V. Die Kommission und die zuständigen EU-Agenturen unterstützten die Bemühungen der Mitgliedstaaten, indem sie ihnen Experten, finanzielle und technische Ressourcen sowie Beratungs- und Koordinierungsleistungen bereitstellten. Die Kapazität der Agenturen zur Leistung dieser Unterstützung hängt weiterhin stark davon ab, welche Ressourcen die Mitgliedstaaten zur Verfügung stellen. Darüber hinaus waren die Experteneinsätze häufig sehr kurz, was einem effizienten Arbeitseinsatz der Experten abträglich war. Diesen Schwachstellen soll jetzt mit den neuen (oder geplanten) Mandaten für die zuständigen Agenturen begegnet werden.
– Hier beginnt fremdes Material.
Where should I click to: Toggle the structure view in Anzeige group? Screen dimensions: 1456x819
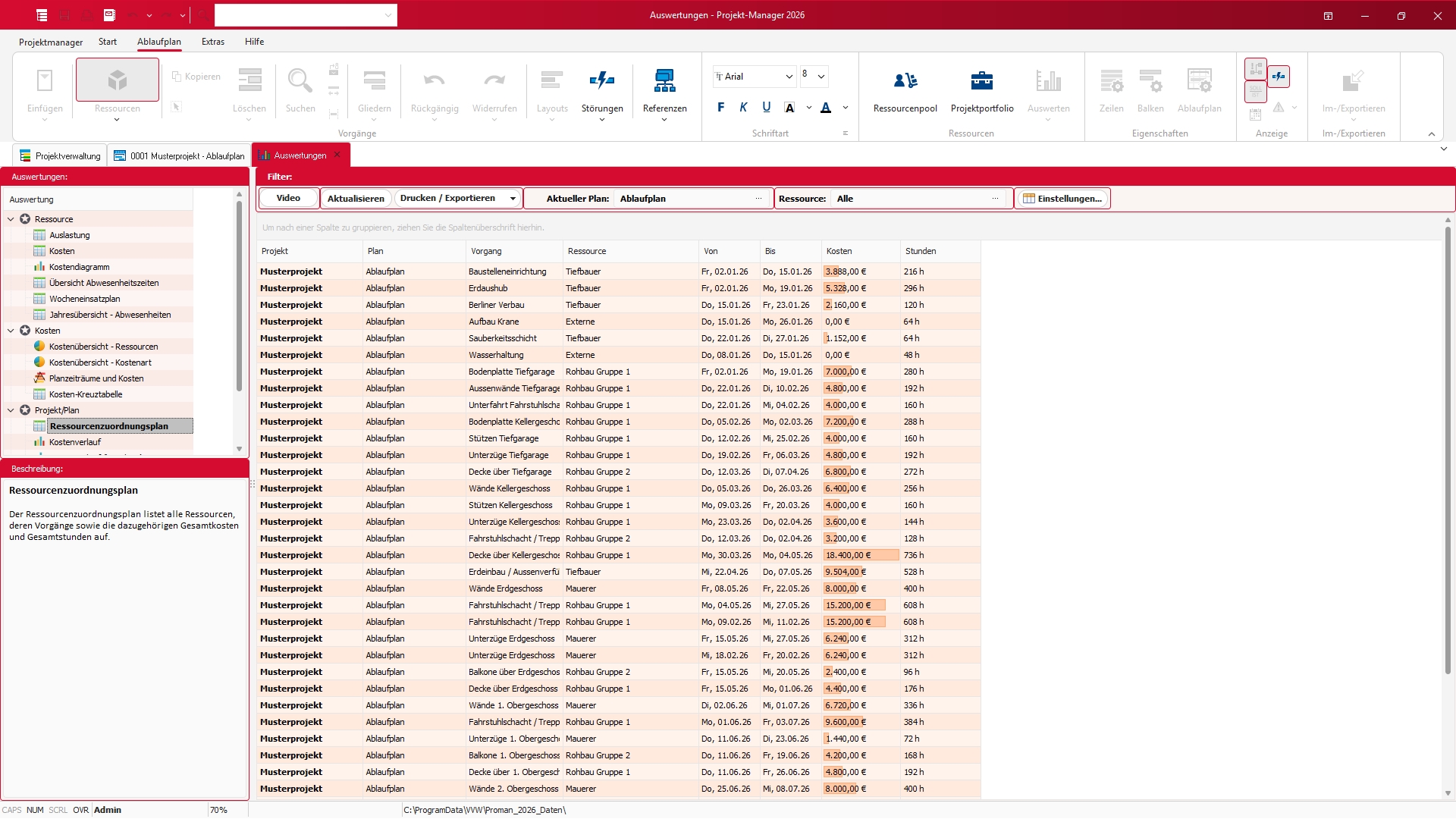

VI. In beiden Ländern wurde die Koordinierung des Hotspot-Konzepts dadurch erleichtert, dass spezielles Personal der Kommission und der Agenturen sowie auf operativer Ebene regionale Taskforces eingesetzt wurden, wenngleich die Rolle dieser Taskforces im Rahmen des Hotspot-Konzepts noch nicht vollständig definiert ist. Standardverfahren sind ein wesentliches Element zur Klärung von Zuständigkeiten und Harmonisierung von Verfahren, insbesondere wenn viele verschiedene Akteure beteiligt sind, wie es beim derzeitigen Hotspot-Konzept der Fall ist. Italien hat Standardverfahren für die Hotspots entwickelt, die sowohl in den Hotspots als auch an weiteren, als Hotspots fungierenden Ausschiffungshäfen angewandt werden. In Griechenland steht die Annahme der Standardverfahren noch aus.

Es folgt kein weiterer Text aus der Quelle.